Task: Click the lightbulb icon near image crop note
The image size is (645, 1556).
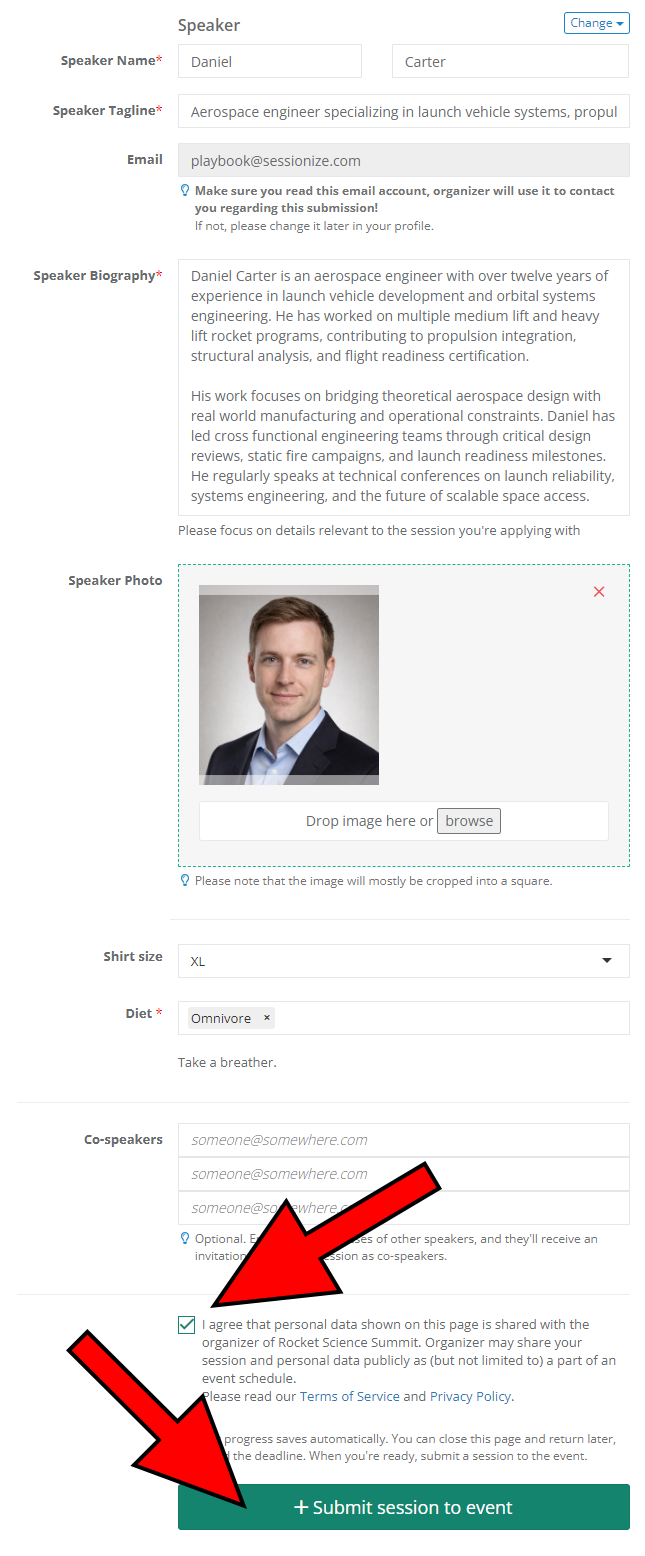Action: (x=185, y=881)
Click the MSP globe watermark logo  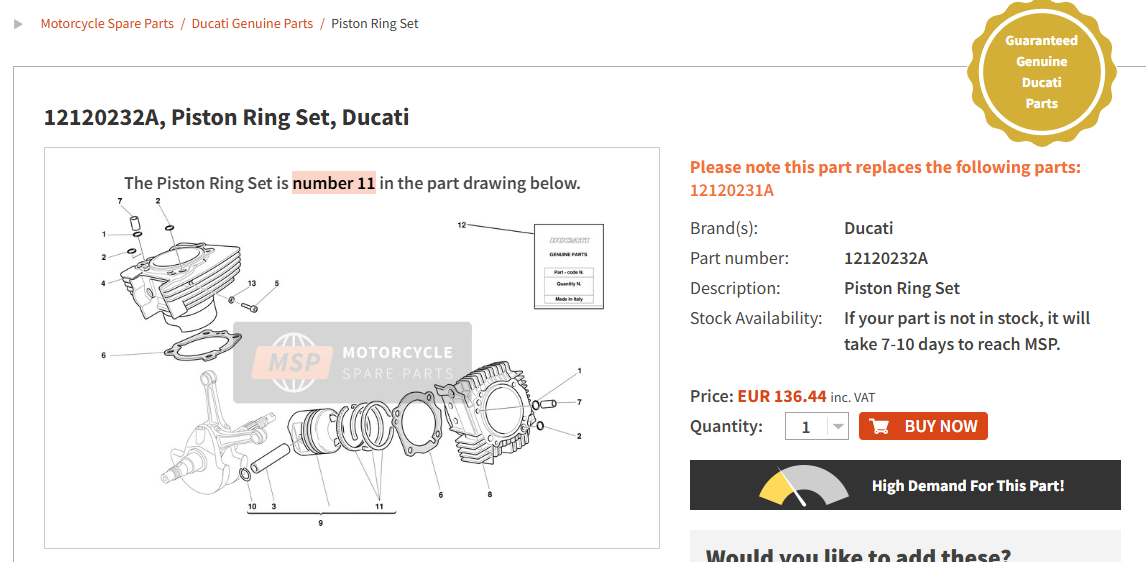tap(292, 363)
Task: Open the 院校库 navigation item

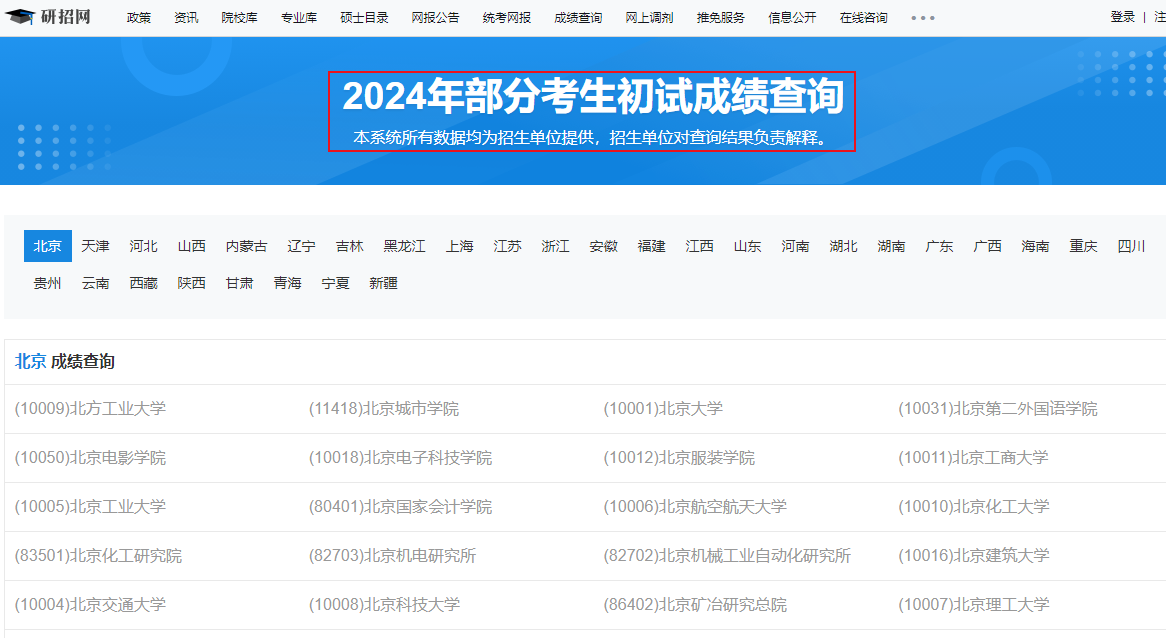Action: click(239, 18)
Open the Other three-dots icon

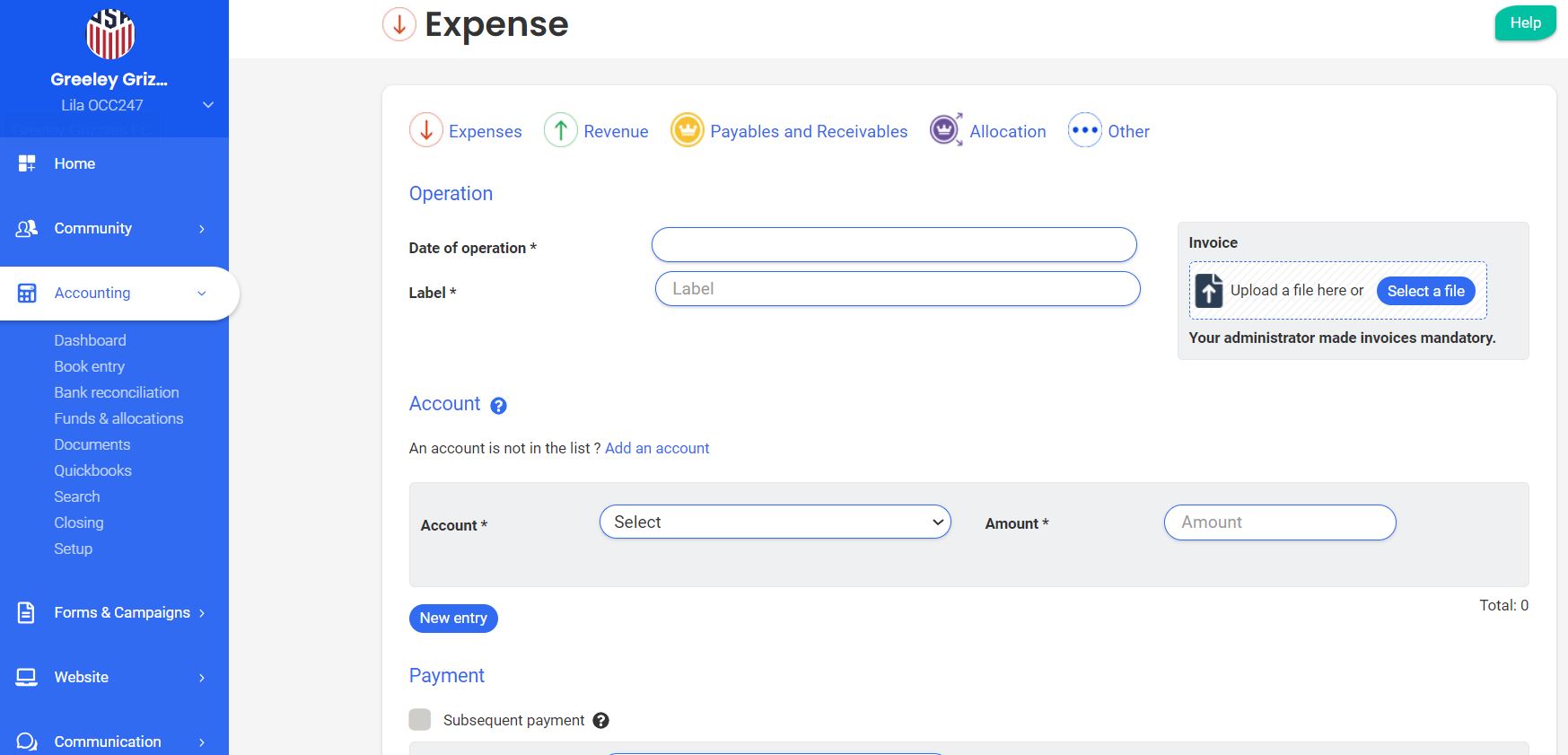point(1084,130)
• • •
→ GIVEN REQUEST
Revise the entries from the line that contains "Task: Open the 院校库 navigation item" through the last entry, replacing "three-dots icon" with "ellipsis button" and keeping everything else unchanged. Leave the pictures out of your answer.

→ ANSWER TO THE TASK
Task: Open the 院校库 navigation item

Action: click(239, 18)
Open the Other ellipsis button

point(1084,130)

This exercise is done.